I want to share one more thing, and then I’ll be done.

Several years ago, I participated in the CKLN radio series about mind-control. At that time, I was still locked into the belief systems of my former abusers. I also was still locked in to several screen memories and memory scrambles, believing them totally valid. Since then, I’ve done more memory recovery and realized I’d discredited myself by putting out false information given me by the perpetrators.
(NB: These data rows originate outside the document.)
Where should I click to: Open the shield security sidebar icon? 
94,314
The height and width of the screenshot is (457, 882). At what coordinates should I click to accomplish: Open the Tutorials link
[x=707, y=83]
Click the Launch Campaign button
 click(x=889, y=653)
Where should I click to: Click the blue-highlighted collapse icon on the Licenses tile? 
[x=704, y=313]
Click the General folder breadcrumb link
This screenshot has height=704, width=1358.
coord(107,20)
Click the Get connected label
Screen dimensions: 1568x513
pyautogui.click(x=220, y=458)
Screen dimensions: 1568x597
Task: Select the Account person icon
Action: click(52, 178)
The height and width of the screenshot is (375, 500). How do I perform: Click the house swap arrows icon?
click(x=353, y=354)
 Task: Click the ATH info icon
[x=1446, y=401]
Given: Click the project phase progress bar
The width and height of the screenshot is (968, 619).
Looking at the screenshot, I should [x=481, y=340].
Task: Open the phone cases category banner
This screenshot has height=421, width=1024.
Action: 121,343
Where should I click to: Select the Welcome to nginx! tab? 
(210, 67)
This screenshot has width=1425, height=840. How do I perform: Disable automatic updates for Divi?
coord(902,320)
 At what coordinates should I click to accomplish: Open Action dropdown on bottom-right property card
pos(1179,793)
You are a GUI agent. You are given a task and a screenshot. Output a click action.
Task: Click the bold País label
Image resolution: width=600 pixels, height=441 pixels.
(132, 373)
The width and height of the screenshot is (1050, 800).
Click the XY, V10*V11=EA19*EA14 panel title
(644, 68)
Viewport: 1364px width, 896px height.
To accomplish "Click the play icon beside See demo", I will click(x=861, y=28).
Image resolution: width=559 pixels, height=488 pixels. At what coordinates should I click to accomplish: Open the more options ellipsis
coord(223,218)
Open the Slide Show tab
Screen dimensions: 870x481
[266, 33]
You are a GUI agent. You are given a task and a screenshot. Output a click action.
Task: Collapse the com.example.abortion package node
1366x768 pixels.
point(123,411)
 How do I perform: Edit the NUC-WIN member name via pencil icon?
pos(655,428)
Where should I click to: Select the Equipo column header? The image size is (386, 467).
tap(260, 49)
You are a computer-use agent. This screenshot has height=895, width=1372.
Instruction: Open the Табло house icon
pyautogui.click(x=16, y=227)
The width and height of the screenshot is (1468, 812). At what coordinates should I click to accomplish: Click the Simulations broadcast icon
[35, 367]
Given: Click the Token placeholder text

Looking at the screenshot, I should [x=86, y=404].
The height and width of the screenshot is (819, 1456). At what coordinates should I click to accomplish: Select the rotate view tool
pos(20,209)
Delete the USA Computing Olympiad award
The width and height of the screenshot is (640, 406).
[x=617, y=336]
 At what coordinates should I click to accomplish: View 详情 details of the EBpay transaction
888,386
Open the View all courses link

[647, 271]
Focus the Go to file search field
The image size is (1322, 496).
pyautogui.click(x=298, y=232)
When I realized this, I was very embarrassed.

Now I know that the existence of a screen memory can actually be one proof that a survivor has been mentally controlled by a criminal element of our society.

Since the interviews, I’ve grown more careful about which memories I talk about in public. I may share screen and scrambled memories with people in private; that’s a different matter. Sometimes we need other people to help us figure out what was a true event and what was put in our minds by perpetrators.

I believe the FMSF is deliberately crying wolf about “false memories” allegedly implanted by therapists and police, to divert the public’s attention away from the true perpetrators who have been implanting screen memories and scrambles for decades, in the minds of unwilling victims. I’m looking forward to the day when the public and the court systems know enough about screen memories and scrambles, and the amount of work and money and time and technology it takes to create them. Then maybe they’ll stop listening to the incessant propaganda of the FMSF and start going after the real “false memory” perpetrators.